That said, although the both of them are around for a lot of Onikakushi, they’re not present for all the big moments, and they don’t really do a lot.  They’re not active characters, the plot does not turn on them.  At least, not yet.  Or maybe not in front of the curtains.  Yeah, it’s that kind of story.

Both Rika and Satoko are members of the big name families of the village.  Both of their families fell on the “wrong” side of the dam incident, Rika’s for not protesting it hard enough, Satoko’s for being in support of it.  Both have family members who were killed/onikakushi’d in the yearly incidents.  Multiple times, for Satoko.  And both of them live together, alone.  No parents, no caretakers, just the two of them.  Alone.  Rika gets some respect from the rest of the village, due to being their resident shrine maiden, and coming from a family strongly connected with their faith.  Satoko, we don’t really get an idea of what everyone thinks of her.  Well, except for Mion.  We’ll get into that in a bit.
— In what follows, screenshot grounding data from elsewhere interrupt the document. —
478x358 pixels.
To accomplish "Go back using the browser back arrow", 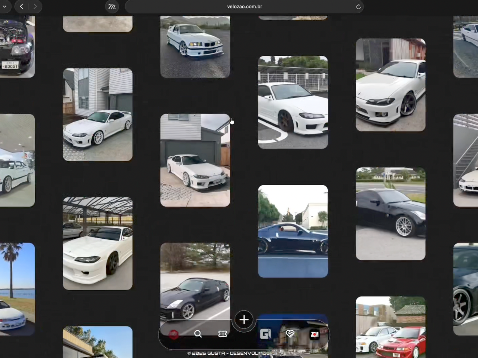I will (22, 7).
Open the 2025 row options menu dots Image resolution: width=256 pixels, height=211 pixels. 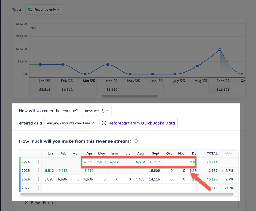coord(39,170)
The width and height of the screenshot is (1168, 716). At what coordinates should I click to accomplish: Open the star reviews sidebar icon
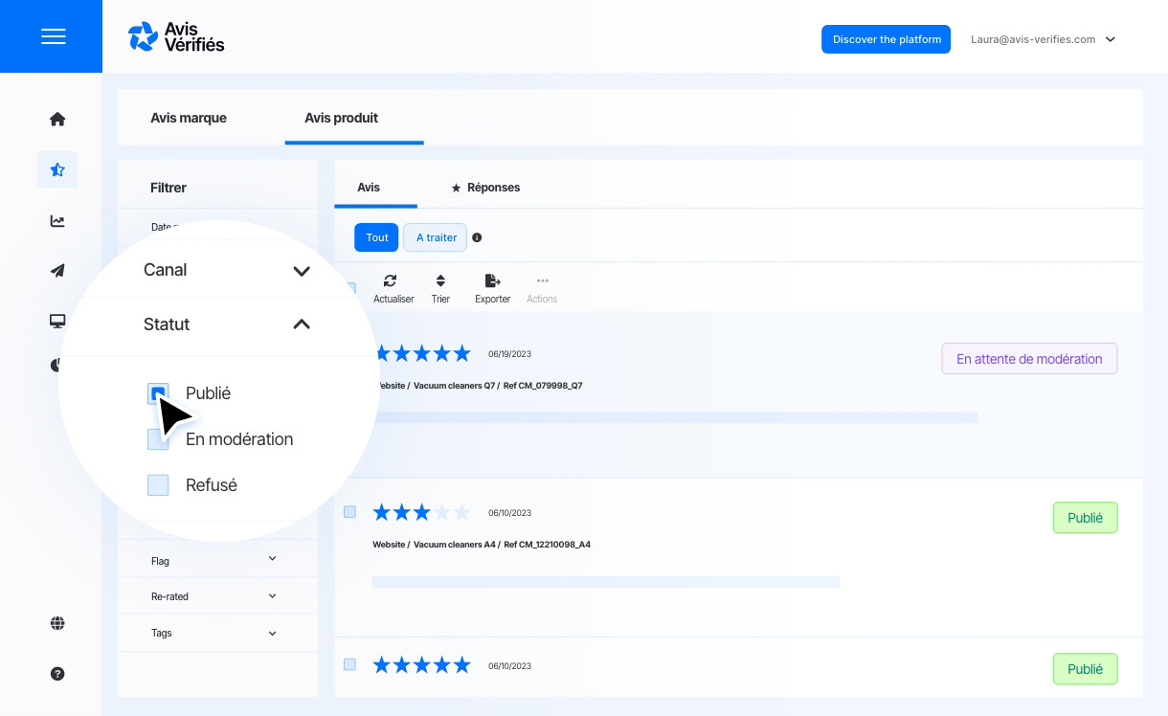point(57,170)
In fact, let’s get into that right now!  Mion is competitive.  And you’ve got a club built around playing games against each other.  It stands to reason she’s going to be butting heads.  With everyone else, it seems just a good bit of friendly smacktalk.  It seems to cross the line a bit when she’s up against Satoko, though.  Could just be Satoko’s nature.  She’s definitely one to take the playfight a little too far.  But even so, Mion seems a little more ready to poke at Satoko’s vulnerabilities than she does to others.  And remember that her family was a supporter of the dam project while, according to Ooishi, Mion herself was on the other side of that fight.  Starts to make those barbs seem more a veiled blade.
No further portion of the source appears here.